Auch hier lässt sich die Frage nicht pauschal beantworten, sondern es ist auf die Verhältnisse in den einzelnen Kanton abzustellen. Grundsätzlich dürfte aber die Einführung der elektronischen öffentlichen Urkunde gestützt auf das Bundesgesetz über die Digitalisierung im Notariat nicht nur für das Notariat, sondern auch für die Registerbehörden (Grundbuch- und Handelsregisterämter) die entscheidende Entwicklung der nächsten Jahre sein.

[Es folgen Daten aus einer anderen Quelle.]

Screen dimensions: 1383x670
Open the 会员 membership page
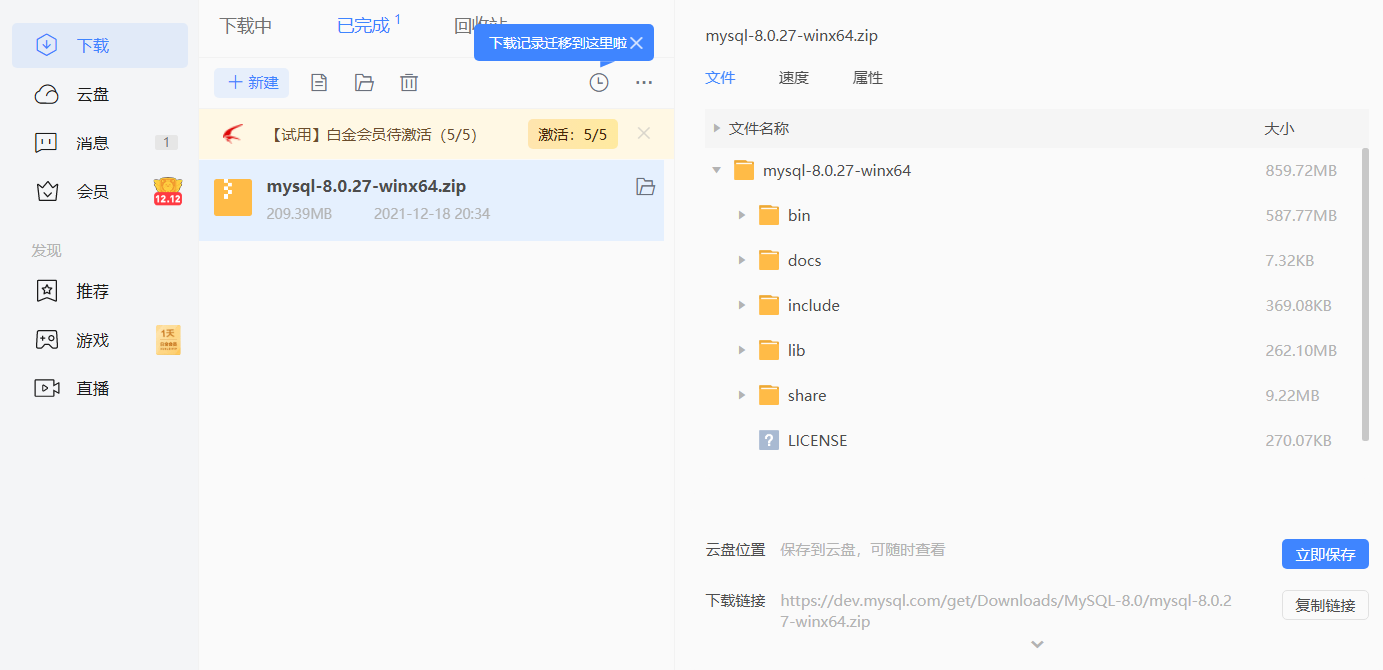92,191
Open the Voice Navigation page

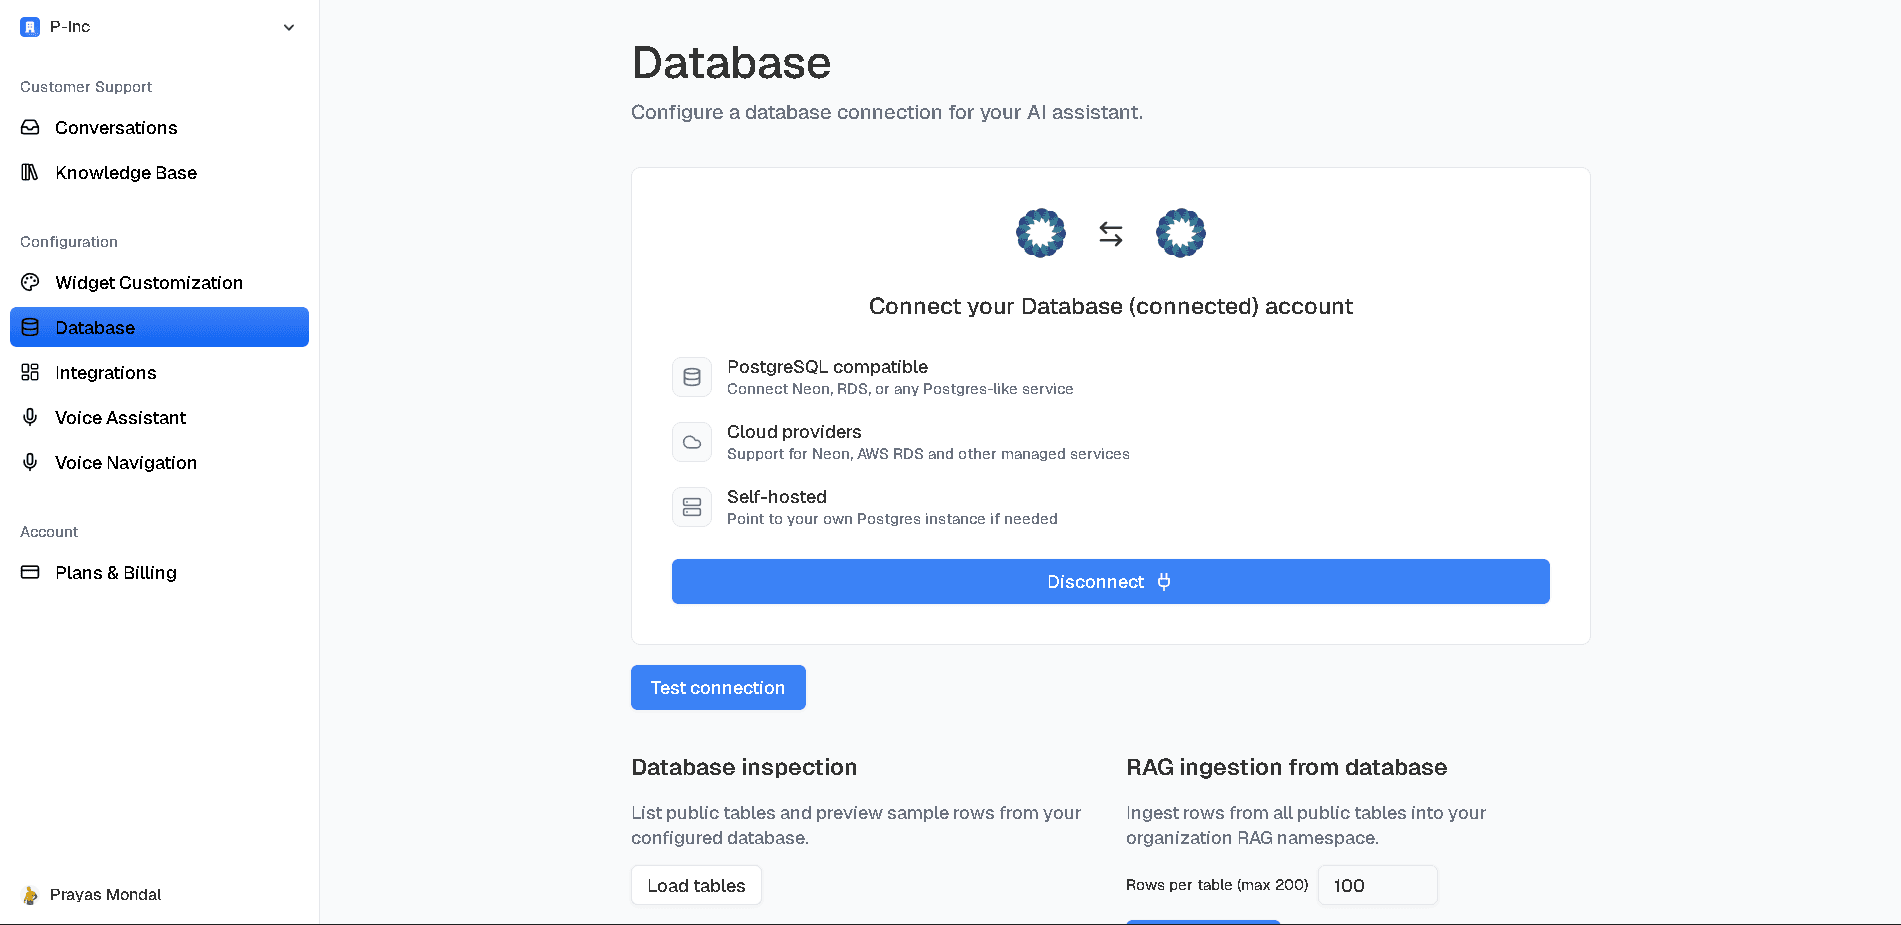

Die Herausforderung besteht darin, die dafür notwendige, neu zu schaffende Technologie so zu gestalten, dass sie sowohl für die Kundinnen und Kunden als auch für die Anwenderinnen und Anwender einen echten Mehrwert schafft.

 

Zum Schluss, was ist der beste Rat, den Sie jemals erhalten haben, und welche Ratschläge würden Sie anderen geben, die eine ähnliche Karriere anstreben?

 

Wahrscheinlich war es «Do More of What Makes You Happy». Das kann ich anderen nur empfehlen. Denn, wenn das, was man tut, nicht glücklich macht, sollte man dringend über Veränderungen nachdenken. Das Leben ist schlicht und einfach zu kurz.

 

Vielen Dank für die spannenden Einblicke in das Grundbuchwesen. Wir wünschen Ihnen alles Gute!